The Value of a Critique Group
Writing is a solitary craft, but it doesn't have to be. One thing I've noticed in today's indie publishing world, is I can immediately tell authors who have worked in critique group first and those who haven't.
Those in critique groups produce excellent work. This includes everything from keeping to one point of view per chapter, excellent sentence structure, very few gerunds, and even a thorough synopsis. There are few story holes, plots are usually well developed, and they've brought to life their characters. Their work is usually so well polished with so few errors that it makes it much more difficult to place them on the rejection/slush pile. Their work always makes me stop and look real hard at their product. I notice!
On the other hand, I have encountered authors who haven't worked with critique groups and their work may be full of errors, both typos and technical writing errors. Even their synopsis' aren't as strong or as well developed as those in critique groups.
I run a highly successful on-line critique group:
A critique group is also highly beneficial for aspiring authors because they require you to critique the work of others.

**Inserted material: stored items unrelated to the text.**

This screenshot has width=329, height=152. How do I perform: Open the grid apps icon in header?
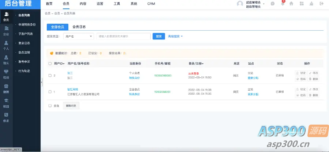pyautogui.click(x=302, y=4)
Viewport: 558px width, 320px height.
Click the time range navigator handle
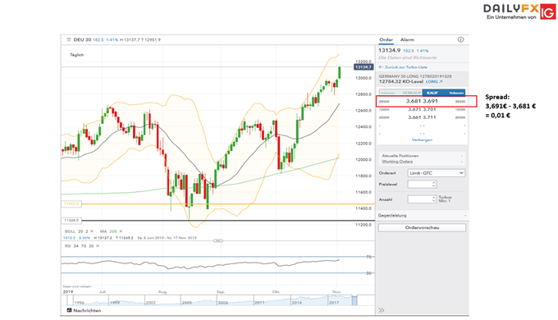click(218, 241)

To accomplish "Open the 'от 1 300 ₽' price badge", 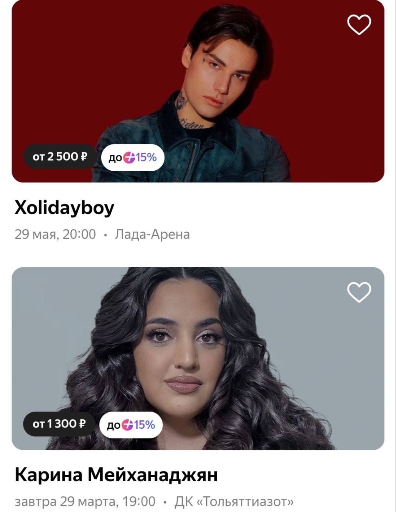I will click(x=59, y=424).
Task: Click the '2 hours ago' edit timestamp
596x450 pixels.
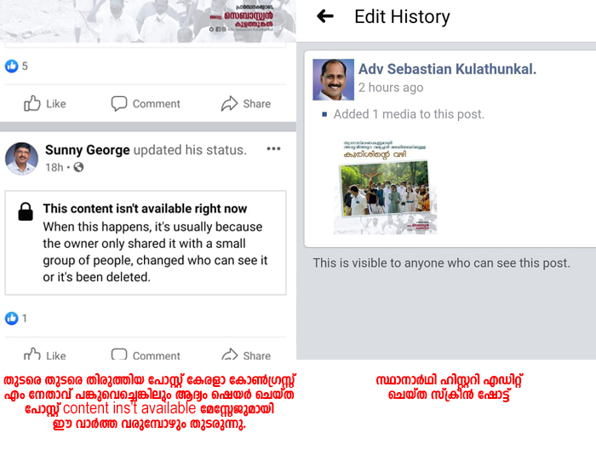Action: click(391, 88)
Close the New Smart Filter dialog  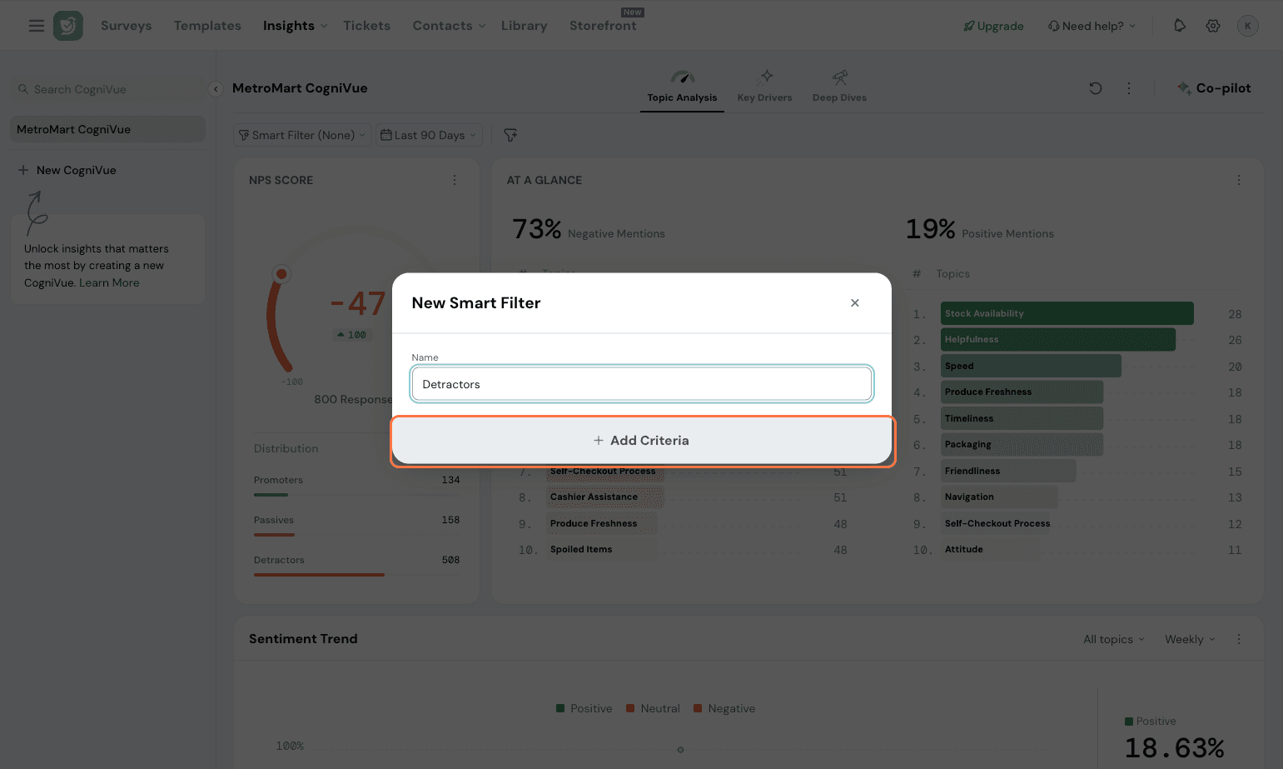[x=854, y=303]
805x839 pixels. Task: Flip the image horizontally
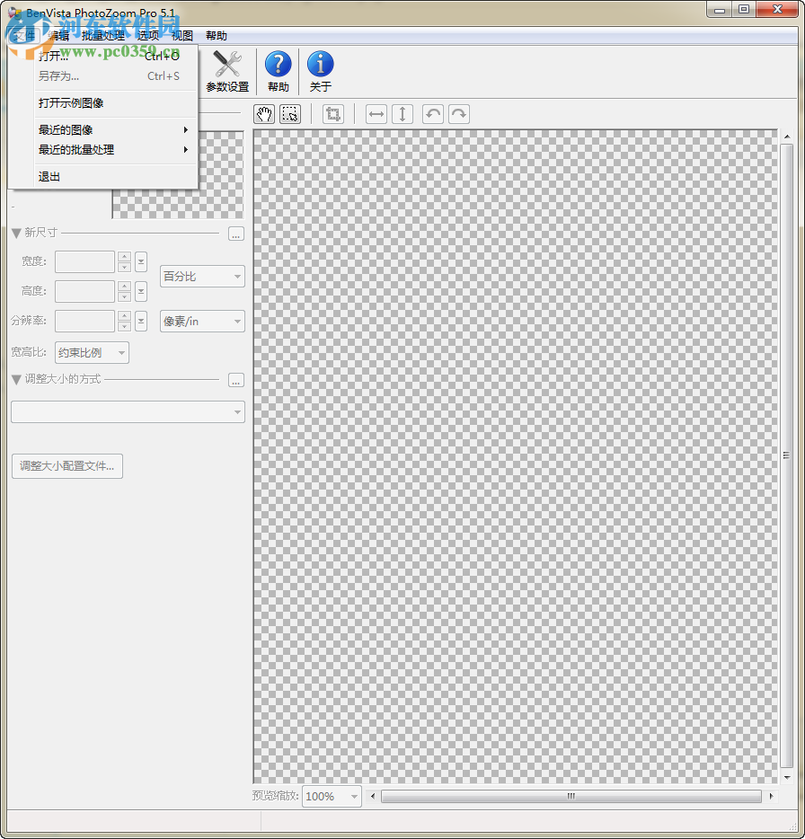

There is no better way to learn to self-edit and the art of writing than by critiquing and working one-on-one with other authors. You have the opportunity of receiving feedback on every chapter. It allows you a glimpse into what your readers will see and think when they read your work.
Yes, being part of critique group is more work because you must also equally critique those who critique you. But in the long run, I'd rather spend the time up front learning and improving than sending out submission after submission and receiving tons of rejections. Wouldn't you?
And in this world of indie authors, the work produced is better edited, more succinct, and much more polished. So today, I'm grateful to my fellow critique group partners for making me a better writer. Thanks for teaching and sharing your knowledge and expertise with me.